EXTRACTED ENTRIES Start Marker

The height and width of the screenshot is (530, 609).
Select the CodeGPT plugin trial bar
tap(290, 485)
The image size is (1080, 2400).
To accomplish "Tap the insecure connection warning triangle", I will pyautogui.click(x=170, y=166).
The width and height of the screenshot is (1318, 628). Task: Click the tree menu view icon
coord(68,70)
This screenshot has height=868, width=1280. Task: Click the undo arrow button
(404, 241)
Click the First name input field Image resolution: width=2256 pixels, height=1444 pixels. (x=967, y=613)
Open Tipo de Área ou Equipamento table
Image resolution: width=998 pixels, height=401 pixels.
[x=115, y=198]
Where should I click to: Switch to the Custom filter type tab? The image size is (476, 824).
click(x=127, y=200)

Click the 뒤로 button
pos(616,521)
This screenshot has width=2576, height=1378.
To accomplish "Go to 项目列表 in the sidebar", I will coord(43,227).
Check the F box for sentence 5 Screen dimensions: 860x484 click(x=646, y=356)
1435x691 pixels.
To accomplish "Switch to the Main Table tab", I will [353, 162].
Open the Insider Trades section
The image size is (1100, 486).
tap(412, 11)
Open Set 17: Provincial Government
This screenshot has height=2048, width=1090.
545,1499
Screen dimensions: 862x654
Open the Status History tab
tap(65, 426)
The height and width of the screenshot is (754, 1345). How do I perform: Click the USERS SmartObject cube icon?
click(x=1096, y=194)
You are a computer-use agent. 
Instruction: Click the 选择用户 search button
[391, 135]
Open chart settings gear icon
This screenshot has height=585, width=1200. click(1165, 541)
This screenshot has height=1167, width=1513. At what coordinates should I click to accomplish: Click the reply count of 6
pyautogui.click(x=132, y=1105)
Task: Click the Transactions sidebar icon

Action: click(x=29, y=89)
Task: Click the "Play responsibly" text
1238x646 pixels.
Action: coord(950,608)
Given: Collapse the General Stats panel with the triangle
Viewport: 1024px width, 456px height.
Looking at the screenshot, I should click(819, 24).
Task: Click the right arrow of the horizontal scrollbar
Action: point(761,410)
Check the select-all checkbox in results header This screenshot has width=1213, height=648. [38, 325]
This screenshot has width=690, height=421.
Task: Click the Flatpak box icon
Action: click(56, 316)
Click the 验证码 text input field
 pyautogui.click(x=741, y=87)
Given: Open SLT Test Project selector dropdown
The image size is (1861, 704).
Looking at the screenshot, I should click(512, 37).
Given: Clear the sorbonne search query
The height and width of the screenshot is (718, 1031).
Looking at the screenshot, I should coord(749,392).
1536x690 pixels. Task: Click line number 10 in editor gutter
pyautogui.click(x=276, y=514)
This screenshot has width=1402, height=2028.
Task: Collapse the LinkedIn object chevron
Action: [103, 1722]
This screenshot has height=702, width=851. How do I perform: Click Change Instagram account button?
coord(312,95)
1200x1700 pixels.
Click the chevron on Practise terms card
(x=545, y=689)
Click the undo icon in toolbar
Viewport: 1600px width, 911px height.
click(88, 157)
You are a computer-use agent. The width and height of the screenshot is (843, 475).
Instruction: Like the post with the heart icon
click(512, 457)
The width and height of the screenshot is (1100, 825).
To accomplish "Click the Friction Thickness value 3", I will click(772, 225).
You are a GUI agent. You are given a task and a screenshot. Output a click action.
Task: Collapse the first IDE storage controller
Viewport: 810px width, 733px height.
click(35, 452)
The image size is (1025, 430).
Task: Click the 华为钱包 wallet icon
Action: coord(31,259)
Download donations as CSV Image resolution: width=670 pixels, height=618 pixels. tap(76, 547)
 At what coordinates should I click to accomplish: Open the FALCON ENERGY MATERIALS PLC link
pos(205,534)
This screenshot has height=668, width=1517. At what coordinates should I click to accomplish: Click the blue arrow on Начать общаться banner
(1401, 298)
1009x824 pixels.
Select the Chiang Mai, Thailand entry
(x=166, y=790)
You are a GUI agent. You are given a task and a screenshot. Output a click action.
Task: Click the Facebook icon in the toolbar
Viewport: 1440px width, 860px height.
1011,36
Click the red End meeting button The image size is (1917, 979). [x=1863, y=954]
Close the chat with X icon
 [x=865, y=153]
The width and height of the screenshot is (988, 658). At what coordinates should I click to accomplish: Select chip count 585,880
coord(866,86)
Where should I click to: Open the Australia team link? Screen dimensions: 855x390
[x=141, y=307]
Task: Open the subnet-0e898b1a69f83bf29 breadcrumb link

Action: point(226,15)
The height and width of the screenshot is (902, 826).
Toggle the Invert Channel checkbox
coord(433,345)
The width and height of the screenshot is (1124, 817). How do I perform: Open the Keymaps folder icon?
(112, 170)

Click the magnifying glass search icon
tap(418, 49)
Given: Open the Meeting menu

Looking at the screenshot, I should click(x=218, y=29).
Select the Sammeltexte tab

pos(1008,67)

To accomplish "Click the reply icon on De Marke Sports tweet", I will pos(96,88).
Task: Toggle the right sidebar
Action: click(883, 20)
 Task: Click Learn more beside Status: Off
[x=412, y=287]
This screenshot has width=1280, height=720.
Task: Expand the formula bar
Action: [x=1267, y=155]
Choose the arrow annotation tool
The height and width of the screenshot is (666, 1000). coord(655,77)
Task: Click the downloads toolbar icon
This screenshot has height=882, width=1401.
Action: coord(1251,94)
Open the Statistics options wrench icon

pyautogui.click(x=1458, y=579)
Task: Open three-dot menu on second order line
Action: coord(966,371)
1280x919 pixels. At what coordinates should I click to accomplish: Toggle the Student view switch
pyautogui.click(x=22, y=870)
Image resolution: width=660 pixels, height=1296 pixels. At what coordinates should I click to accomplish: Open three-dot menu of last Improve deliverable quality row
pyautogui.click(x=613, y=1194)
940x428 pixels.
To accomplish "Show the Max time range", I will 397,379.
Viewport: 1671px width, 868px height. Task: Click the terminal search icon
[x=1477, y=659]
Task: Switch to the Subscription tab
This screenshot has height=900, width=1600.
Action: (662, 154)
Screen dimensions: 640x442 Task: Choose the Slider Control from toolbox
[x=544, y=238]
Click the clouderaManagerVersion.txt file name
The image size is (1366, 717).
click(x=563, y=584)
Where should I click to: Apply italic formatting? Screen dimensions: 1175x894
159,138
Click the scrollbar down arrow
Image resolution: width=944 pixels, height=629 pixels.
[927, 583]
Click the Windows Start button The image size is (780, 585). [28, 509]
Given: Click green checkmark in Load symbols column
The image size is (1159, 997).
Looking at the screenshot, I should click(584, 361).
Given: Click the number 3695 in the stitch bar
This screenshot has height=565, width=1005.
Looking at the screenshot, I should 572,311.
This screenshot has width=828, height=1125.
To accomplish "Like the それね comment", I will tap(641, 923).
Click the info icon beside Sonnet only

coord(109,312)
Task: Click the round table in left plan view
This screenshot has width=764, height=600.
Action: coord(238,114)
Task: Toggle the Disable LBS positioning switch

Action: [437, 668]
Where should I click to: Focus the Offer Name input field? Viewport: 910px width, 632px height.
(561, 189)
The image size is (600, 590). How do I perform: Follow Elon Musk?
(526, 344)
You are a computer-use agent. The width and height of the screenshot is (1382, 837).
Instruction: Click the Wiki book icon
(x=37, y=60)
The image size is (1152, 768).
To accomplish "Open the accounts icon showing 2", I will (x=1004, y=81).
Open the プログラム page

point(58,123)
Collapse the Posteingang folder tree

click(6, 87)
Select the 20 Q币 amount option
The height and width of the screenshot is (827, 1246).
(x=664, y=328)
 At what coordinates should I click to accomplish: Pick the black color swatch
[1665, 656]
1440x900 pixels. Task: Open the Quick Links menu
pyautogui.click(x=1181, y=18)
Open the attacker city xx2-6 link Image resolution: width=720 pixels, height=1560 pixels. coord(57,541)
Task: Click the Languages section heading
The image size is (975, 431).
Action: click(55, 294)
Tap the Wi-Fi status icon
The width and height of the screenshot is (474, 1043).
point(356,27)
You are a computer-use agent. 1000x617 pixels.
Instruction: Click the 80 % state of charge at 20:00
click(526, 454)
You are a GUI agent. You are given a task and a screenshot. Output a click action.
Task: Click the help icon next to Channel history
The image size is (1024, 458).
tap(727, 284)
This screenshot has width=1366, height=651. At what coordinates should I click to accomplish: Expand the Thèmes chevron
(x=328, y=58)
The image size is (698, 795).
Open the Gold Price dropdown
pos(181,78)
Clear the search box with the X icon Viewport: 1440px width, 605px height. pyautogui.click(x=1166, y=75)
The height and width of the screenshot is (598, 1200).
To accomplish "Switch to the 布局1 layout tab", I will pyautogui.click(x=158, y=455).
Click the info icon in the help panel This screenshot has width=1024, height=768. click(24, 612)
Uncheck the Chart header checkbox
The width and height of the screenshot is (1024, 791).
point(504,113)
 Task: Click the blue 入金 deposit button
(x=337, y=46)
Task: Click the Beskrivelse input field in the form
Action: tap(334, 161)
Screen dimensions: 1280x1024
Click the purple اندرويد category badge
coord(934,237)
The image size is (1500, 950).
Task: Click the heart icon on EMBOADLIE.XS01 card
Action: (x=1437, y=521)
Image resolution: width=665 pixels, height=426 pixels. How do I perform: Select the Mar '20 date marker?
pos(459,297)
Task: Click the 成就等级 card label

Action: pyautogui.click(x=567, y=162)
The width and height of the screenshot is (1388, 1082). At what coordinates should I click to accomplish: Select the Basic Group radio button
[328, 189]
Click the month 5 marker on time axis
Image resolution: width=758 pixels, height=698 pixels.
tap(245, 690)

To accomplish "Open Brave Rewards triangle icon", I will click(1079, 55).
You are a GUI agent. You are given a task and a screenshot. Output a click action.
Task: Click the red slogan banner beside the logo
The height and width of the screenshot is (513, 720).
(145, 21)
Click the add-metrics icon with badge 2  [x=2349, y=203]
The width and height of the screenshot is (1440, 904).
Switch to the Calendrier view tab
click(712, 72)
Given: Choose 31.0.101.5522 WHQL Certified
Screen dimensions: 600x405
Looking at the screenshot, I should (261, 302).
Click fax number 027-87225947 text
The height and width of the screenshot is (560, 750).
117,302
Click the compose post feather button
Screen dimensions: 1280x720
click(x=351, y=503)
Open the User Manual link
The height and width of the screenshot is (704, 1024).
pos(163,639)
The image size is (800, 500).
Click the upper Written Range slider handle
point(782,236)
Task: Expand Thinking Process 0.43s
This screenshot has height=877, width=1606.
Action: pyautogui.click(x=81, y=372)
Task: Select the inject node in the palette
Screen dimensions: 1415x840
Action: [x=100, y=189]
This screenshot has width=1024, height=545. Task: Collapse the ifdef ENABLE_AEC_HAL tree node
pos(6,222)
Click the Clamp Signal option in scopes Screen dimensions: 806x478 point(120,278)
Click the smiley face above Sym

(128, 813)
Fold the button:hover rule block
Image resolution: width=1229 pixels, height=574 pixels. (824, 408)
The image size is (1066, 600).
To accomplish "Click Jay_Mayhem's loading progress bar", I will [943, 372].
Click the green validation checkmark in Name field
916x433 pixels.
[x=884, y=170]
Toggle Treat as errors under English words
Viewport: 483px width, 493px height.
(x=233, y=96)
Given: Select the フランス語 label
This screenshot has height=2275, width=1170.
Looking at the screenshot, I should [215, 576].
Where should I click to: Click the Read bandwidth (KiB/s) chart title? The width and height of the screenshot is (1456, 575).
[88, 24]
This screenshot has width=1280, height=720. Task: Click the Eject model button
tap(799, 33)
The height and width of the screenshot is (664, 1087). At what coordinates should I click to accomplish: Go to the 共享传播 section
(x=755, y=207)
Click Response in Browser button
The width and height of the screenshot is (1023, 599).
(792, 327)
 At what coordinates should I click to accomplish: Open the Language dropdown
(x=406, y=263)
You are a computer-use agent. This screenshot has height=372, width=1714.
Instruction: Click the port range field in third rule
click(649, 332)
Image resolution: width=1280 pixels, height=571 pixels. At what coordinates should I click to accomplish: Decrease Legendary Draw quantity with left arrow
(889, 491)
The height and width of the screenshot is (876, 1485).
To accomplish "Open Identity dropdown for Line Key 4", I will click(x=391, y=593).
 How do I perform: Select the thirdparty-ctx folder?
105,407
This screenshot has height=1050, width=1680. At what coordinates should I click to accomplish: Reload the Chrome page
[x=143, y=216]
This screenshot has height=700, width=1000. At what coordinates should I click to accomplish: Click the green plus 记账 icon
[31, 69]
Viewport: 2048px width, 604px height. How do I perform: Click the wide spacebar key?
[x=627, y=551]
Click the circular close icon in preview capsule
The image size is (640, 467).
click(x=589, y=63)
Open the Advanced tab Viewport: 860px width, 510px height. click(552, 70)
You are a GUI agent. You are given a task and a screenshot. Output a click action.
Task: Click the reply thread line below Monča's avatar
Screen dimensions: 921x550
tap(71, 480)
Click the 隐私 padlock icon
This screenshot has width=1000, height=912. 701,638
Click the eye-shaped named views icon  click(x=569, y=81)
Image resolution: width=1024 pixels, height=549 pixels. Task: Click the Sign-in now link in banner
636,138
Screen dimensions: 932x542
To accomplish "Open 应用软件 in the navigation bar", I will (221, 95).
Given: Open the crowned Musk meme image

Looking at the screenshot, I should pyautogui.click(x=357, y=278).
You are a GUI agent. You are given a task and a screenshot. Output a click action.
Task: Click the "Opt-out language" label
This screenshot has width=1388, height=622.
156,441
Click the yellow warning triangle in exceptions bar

EXTRACTED ENTRIES End Marker

#### TASK PROMPT
Set down, unchanged, only those lines above that fall between the line with "Click fax number 027-87225947 text" and the line with "The image size is (1066, 600).", the two end lines included.

#### TASK SOLUTION
Click fax number 027-87225947 text
The height and width of the screenshot is (560, 750).
117,302
Click the compose post feather button
Screen dimensions: 1280x720
click(x=351, y=503)
Open the User Manual link
The height and width of the screenshot is (704, 1024).
pos(163,639)
The image size is (800, 500).
Click the upper Written Range slider handle
point(782,236)
Task: Expand Thinking Process 0.43s
This screenshot has height=877, width=1606.
Action: pyautogui.click(x=81, y=372)
Task: Select the inject node in the palette
Screen dimensions: 1415x840
Action: [x=100, y=189]
This screenshot has width=1024, height=545. Task: Collapse the ifdef ENABLE_AEC_HAL tree node
pos(6,222)
Click the Clamp Signal option in scopes Screen dimensions: 806x478 point(120,278)
Click the smiley face above Sym

(128, 813)
Fold the button:hover rule block
Image resolution: width=1229 pixels, height=574 pixels. (824, 408)
The image size is (1066, 600).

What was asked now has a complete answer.